Fake Guardian Articles Are Tricking People Into Scam Investment Sites
Criminals are building convincing copies of trusted news websites, complete with fake celebrity stories, to push victims toward fraudulent trading platforms.

Key points
- Fraudsters are creating near-identical copies of well-known news websites, including the Guardian, to make fake investment stories look credible.
- The fake articles use real public figures, including billionaire Jim Ratcliffe, to invent dramatic stories designed to build trust.
- Victims are led to fraudulent cryptocurrency and stock-trading platforms where they lose real money.
- There is no regulation requiring social media platforms to verify that linked articles come from the outlets they claim to represent.
A fake news article appears in your social media feed. It carries the Guardian's logo, uses its fonts, and reads exactly like something the paper would publish. The story claims that billionaire Jim Ratcliffe stormed out of a BBC interview after presenter Laura Kuenssberg exposed details of his finances, and that the clip has since been removed from iPlayer.
It didn't happen. None of it did.
But buried in the fake article is a link. It points to an online investment platform, described as a secret tool Ratcliffe uses to grow his wealth, one that ordinary people can supposedly access too. Click through, and you arrive at a fraudulent trading site designed to take your money.
This is a form of social engineering, meaning criminals engineer a believable situation to make you act before you think. The fake news story is the trap door.

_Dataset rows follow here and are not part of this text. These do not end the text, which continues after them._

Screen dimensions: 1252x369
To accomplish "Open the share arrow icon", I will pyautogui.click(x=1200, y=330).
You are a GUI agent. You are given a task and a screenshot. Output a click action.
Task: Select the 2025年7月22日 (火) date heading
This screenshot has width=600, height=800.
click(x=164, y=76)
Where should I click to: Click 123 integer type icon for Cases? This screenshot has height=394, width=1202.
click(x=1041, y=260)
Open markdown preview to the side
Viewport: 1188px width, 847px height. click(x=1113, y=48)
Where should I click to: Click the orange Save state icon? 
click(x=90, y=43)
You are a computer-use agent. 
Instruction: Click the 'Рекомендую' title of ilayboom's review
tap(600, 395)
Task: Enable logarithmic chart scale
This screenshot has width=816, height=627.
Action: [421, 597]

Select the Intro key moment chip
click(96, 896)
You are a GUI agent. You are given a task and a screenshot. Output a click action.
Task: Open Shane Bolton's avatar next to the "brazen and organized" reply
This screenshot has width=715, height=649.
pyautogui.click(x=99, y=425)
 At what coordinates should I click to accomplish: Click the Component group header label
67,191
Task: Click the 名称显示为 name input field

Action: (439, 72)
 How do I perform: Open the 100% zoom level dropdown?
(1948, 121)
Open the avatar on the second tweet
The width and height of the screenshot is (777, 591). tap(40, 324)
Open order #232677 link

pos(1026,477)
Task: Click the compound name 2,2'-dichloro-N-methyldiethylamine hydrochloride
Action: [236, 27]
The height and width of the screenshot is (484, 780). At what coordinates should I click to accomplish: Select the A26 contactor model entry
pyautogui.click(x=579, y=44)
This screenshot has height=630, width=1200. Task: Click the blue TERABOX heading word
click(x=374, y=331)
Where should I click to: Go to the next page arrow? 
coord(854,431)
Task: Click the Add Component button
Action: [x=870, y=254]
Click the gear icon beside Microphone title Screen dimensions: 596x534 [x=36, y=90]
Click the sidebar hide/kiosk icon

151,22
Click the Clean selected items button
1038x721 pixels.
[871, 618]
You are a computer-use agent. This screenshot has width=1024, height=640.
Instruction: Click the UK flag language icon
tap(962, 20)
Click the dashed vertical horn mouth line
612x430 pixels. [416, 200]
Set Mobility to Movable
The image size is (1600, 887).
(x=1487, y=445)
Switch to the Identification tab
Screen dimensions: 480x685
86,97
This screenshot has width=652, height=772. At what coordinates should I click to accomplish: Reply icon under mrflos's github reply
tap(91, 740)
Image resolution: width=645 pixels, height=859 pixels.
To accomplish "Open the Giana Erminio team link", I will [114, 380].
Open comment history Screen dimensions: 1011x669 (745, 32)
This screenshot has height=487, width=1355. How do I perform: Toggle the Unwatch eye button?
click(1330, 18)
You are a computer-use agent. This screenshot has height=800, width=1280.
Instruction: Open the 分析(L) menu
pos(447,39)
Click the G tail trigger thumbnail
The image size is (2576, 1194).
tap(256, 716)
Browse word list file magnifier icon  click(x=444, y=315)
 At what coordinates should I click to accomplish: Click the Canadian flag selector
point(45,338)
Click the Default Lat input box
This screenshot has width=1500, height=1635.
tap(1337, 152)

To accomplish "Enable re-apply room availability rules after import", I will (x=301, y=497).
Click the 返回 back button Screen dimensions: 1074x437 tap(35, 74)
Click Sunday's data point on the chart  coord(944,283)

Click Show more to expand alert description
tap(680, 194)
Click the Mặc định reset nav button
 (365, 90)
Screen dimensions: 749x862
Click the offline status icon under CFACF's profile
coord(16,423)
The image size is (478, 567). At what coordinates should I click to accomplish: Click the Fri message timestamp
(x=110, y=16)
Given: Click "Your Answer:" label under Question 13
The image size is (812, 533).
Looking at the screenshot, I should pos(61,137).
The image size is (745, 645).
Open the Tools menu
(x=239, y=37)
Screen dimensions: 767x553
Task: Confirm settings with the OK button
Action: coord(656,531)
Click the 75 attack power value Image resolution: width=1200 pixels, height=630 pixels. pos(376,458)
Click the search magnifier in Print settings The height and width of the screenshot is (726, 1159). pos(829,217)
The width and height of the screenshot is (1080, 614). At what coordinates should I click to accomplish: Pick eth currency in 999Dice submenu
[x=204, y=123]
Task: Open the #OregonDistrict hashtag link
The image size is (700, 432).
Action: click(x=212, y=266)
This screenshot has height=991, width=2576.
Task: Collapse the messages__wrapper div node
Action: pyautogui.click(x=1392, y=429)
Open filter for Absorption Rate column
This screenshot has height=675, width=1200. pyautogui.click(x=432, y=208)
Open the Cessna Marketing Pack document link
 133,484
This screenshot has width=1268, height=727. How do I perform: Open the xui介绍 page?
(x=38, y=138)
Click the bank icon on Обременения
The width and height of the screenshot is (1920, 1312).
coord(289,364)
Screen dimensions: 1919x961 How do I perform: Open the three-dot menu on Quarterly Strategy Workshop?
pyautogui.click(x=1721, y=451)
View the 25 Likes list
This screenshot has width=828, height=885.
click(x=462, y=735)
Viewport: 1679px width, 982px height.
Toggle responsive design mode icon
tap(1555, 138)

The pages themselves are sophisticated. Investigators who have reviewed similar sites describe them as "a very good clone," as first reported by the Guardian. The mimicry extends to article layouts, author bylines, and even comment sections. Nothing visually signals danger.
The scam follows a pattern regulators in the UK and Europe have seen grow sharply over the past two years. A victim deposits a small amount on the fake platform, sees an apparent profit on screen, deposits more, and then finds they cannot withdraw anything. The "profits" were never real.
Should ordinary people worry about this?
Yes, because the warning signs are subtle and the sites are built to defeat a quick glance. The fake article looks exactly like a real one.
A few practical checks help. First, go directly to the news outlet's own website by typing its address into your browser rather than clicking a social media link. If the story does not appear there, it does not exist. Second, search the name of the investment platform independently. Legitimate platforms are registered with the Financial Conduct Authority (FCA), the UK government body that oversees financial firms. The FCA publishes a free public register at fca.org.uk where you can check any firm in seconds. Third, treat any article that ends with an investment link as a red flag, no matter how convincing the surrounding text looks.
On the regulatory side, the UK's Online Safety Act places new duties on platforms to reduce fraudulent advertising, and Ofcom is currently finalising enforcement guidance. The rules are on the books. Enforcement is the next test.
If you have already sent money to a platform like this, contact your bank immediately and report the site to Action Fraud at actionfraud.police.uk.